Task description: Beginning with the line that holds "You are a GUI" and finishing with the line that holds "Play audio for", repeat the listing exactly, leaving every picture out.
Top of Source data
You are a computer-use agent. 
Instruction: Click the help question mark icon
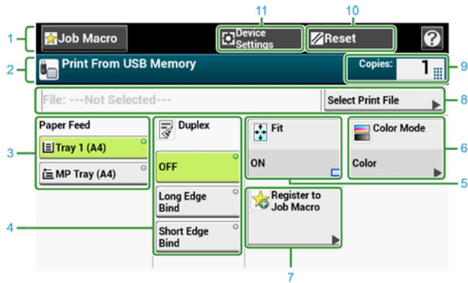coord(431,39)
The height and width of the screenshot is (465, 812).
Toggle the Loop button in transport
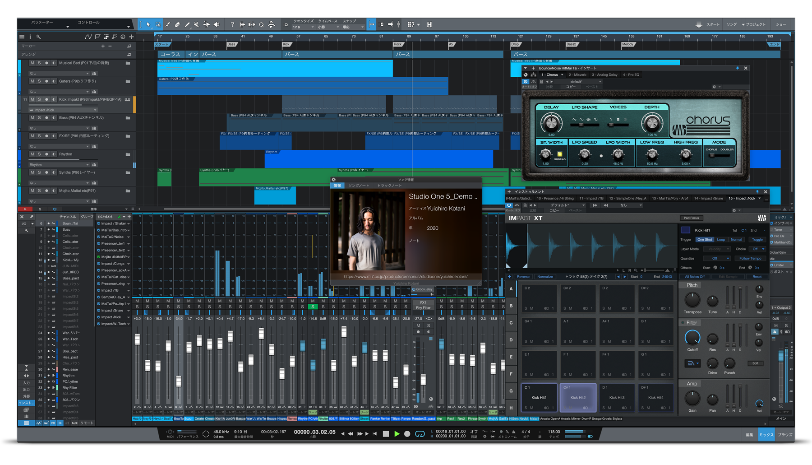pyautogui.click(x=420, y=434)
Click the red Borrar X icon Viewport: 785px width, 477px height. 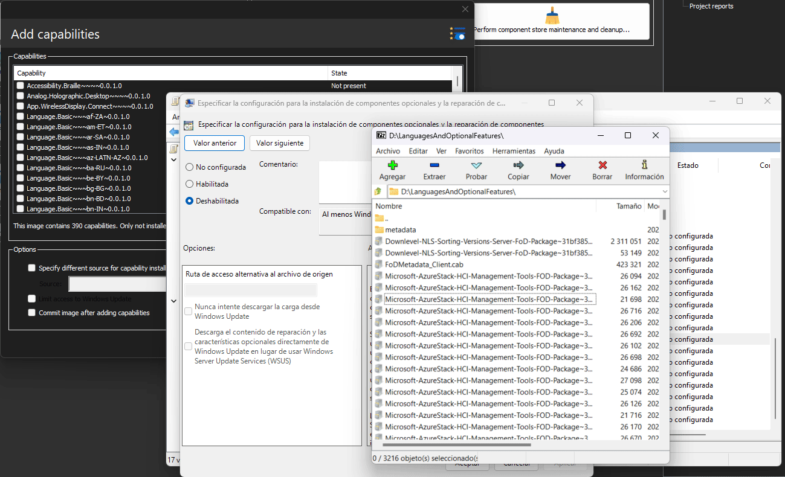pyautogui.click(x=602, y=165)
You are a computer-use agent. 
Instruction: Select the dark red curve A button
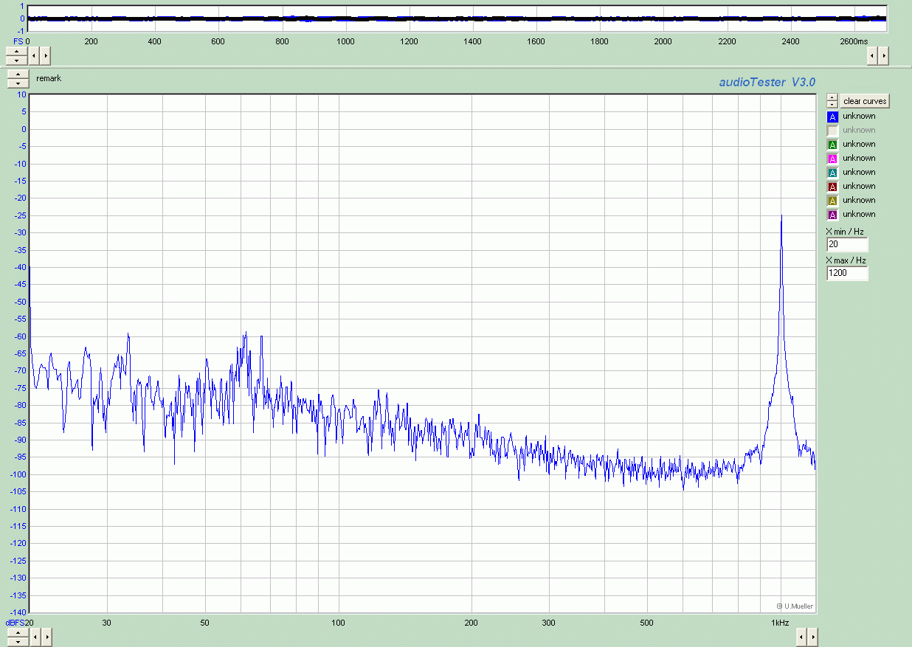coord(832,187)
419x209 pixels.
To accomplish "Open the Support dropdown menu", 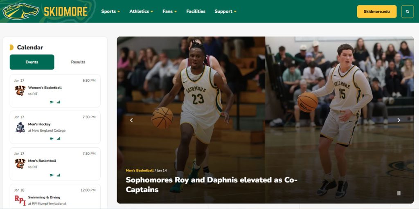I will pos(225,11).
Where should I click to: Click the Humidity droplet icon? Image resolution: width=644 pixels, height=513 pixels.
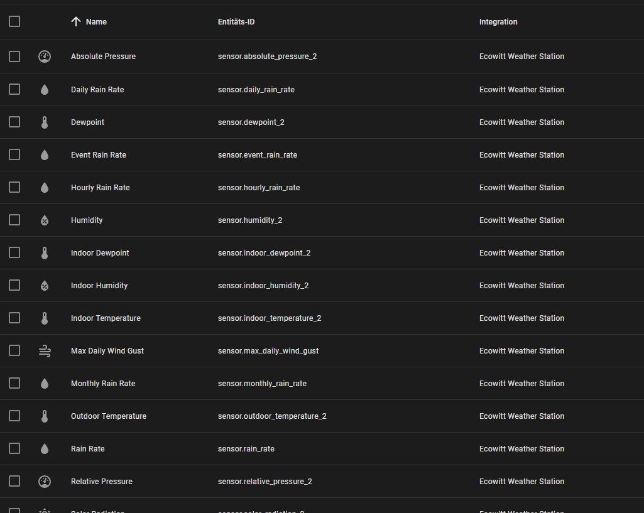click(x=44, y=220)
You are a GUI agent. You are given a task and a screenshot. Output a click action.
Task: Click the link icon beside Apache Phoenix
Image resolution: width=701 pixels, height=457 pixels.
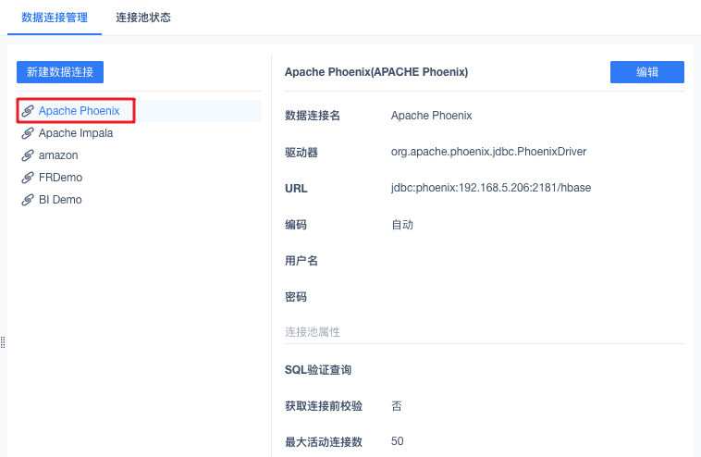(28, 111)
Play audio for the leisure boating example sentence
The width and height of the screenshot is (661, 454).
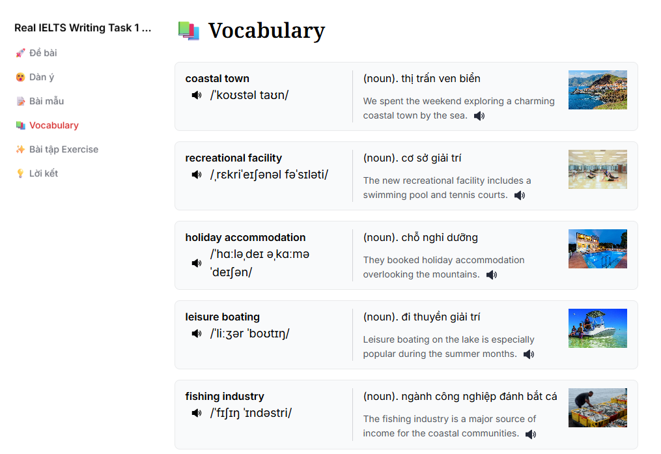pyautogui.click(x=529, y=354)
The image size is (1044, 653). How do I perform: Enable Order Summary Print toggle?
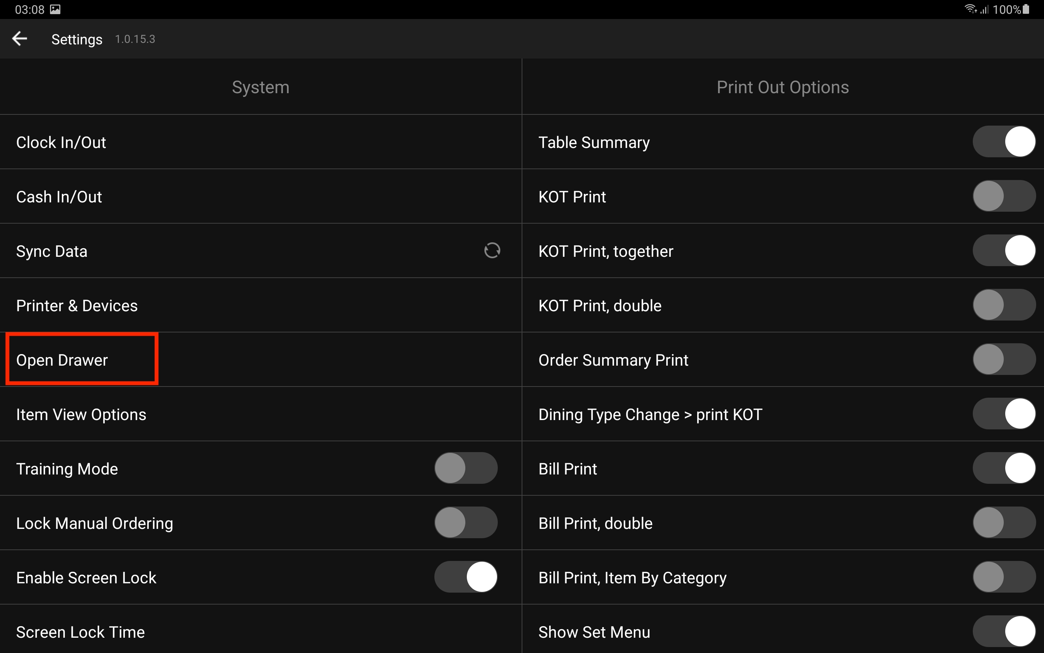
Bottom of Source data
Top of Source data
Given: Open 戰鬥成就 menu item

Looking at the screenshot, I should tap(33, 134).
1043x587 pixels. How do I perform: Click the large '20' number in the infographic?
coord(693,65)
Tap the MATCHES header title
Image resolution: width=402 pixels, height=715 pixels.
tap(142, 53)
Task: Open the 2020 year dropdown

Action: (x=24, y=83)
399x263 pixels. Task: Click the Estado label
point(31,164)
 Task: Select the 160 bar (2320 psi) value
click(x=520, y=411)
Bottom of Source data
Task response:
You are a GUI agent. You are given a task and a screenshot. Output a click action.
Task: Click the link icon beside Apache Phoenix
Image resolution: width=701 pixels, height=457 pixels.
(28, 111)
Play audio for the leisure boating example sentence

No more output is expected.